A few drinks with friends
After the show, Sheeran invites the whole crew over to the Houndstooth, a favorite New York pub that happens to be owned by the band Snow Patrol. (The band’s guitarist-songwriter Johnny McDaid is a longtime collaborator of Sheeran’s.) “Whenever I’m in town they let me have the basement,” says Sheeran.
Sheeran cherishes the rare opportunities to spend time with those close to him.
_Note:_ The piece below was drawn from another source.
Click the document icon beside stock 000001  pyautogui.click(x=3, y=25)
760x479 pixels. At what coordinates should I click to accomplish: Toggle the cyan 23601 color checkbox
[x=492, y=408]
A couple of days later, his parents will be coming to visit him in New York, and he already has made plans to meet them at the cult Brooklyn pizza spot Lucali, to which he was introduced by Beyoncé and Jay Z. In addition to his old school friends — who make sport of his fame by wearing Sheeran masks at Glastonbury — he also has a wide range of celebrity pals, from Courteney Cox to his mentor Elton John. And then, of course, there’s Swift, who helped break Sheeran in America by bringing him on as a high-profile opening act in 2013. They speak or text nearly every day, but one wonders: Does Sheeran get invited to hang out with her famous girl squad? “Of course,” he says, cracking up. “It’s not a vaginas-only club.”
Finally, 15 hours after he arrived at SiriusXM, Sheeran heads back to his hotel to crash. Tomorrow will be another insanely busy day. Because no matter how much he has accomplished, Ed Sheeran is nowhere near done. It’s the reason his new movie is called Jumpers for Goalposts, which was also briefly in contention for the next album’s title. “In England a ‘sweater’ is a ‘jumper,’ ” explains Sheeran, “and when you play football you put your jumpers on the ground and use them as goalposts. I never started off saying, ‘I want to play Wembley Stadium.’ I said, ‘I want to play Shepherd’s Bush Empire,’ which is like 1,500 capacity. After you play there, you move the goalposts and you play Brixton Academy, and when you’ve done that, you move them again. And again, and again. That’s the whole ethos of the career.”